“If I have seen further, it is by standing on the shoulders of giants.”
This memorable quote by the great English physicist and mathematician Isaac Newton defines his research philosophy. Newton believed that scientific progress can happen only if research by individual intellectuals is pooled together in a common pot for everyone to access and take it further.
The same idea was voiced in a seminal thesis by American sociologist Robert King Merton, when he said that the results from research studies must be accessible and available to all. Newton and Merton, then, were some of the earliest proponents of the movement called “Open Access.”
The basis for open access, open data, is an important aspect of scientific advancement. The World Data Center system, created to provide people with access to data collected from the observational programs of the International Geophysical Year (1957-1958), was probably the first example of an open access system.
The subsequent opening of the internet for commercial use gave a renewed impetus to this goal of making data freely available for everyone without restrictions like copyrights and patents.
Criticism of the open data concept
While a strong case has existed for the use of open data, to empower common citizens, there have also been criticisms and concerns about this same concept.
Skeptics often wonder, for example, just how open data reaches the average citizen. The majority of internet users may not even be able to use the “machine-readable” open datasets governments and organizations provide. So, how is the average individual empowered? This is a valid concern.

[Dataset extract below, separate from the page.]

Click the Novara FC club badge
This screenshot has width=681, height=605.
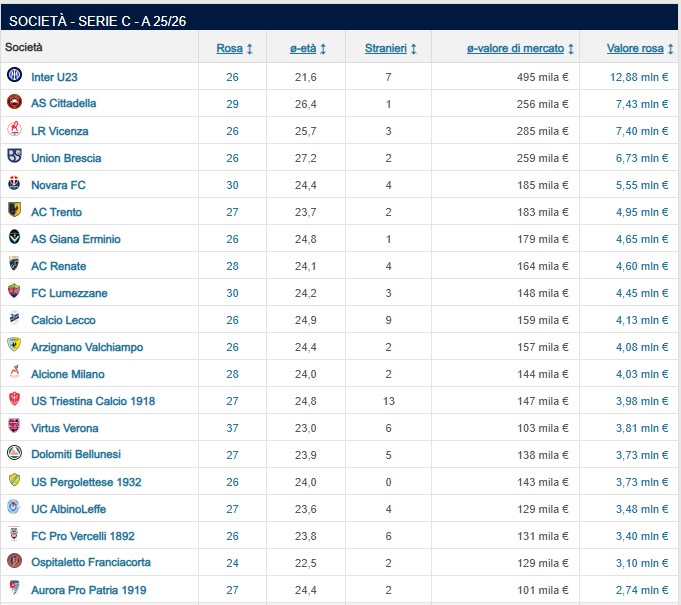pyautogui.click(x=14, y=184)
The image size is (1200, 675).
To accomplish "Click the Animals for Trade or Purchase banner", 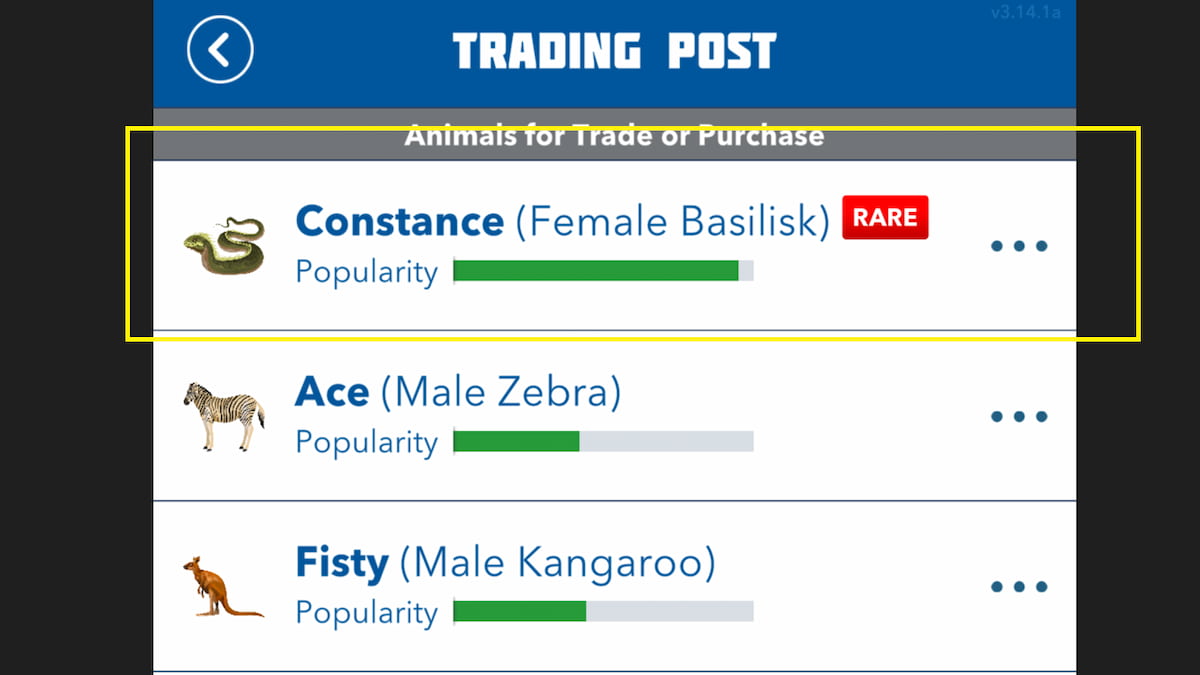I will (614, 135).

The open data community should keep in mind that it may be curtailing the average person’s right to information when it obtains open data from governments and other organizations and that data remains incomprehensible.
Open data and public empowerment
It is logical, then, to put open data into a context that is easily usable and understood by laypeople. And, accordingly, there have been efforts to provide open data in formats that people can use and make sense of. Those formats are the path to true empowerment.
Technological pioneers of open data are using information from government and civic society organizations’ open-data initiatives to create user-friendly tools. These tools can help people by alerting them to imminent emergencies, like an impending flood-like situation, or by delivering comprehensive demographic data on important social topics.
Open data is also helping smart cities plan their urban infrastructure. For example, Amsterdam created a hi-tech solution for the city’s parking problems by marrying technology with open data sourced from the municipal government. Amsterdam is also leading the way when it comes to using open data to limit public and corporate budgets, as well as bring about efficient cooperation in the fields of travel and energy.
Similar efforts are afoot here in the United States. In an effort to build confidence in the government and business, the U.S. government launched Data.gov in 2009. This initiative had a huge impact. Apart from high-value, machine-readable datasets now available from the federal government, several semi-governmental organizations have created specialized tools that utilize this open data.
Today, patients can compare the safety and the cost of medical treatments at various hospitals and nursing homes and make informed decisions. Students, parents and counselors can make better college choices. Further, data on demography, incomes and schools is helping communities promote fair housing.
Open data and the individual
The federal government is not the only provider helping people access data and records: Numerous private websites have also taken up the mantle of helping people make informed choices through easy-to-use tools utilizing open data. Take Arivify, for instance. It provides easy access to property records sourced from public property offices across the country.
Accessing individual records isn’t always easy. However, Arivify compiles all this data and segregates it state by state and provides access to real estate agents, property owners and investors, among others.
Then there are global organizations like the World Health Organization, UNICEF, the World Bank and Organisation for Cooperation and Economic Development, which have opened up their data sets for public use. Even corporate data is available through portals like OpenCorporates and OpenOil. If you want to dig further, OpenDataSoft provides a comprehensive list of more than 2,600 open data portals around the world.
Open data is no longer looked upon as a mind-numbing array of figures on a spreadsheet; instead, today, it’s helping to create tools that make sense to the average user.
The public-private efforts to bring data to the end-user are a great way to lead the march toward true empowerment. Only a society that is transparent in every way can achieve true progress. Open data and its correct utilization is the foundation needed for building such a transparent and progressive society.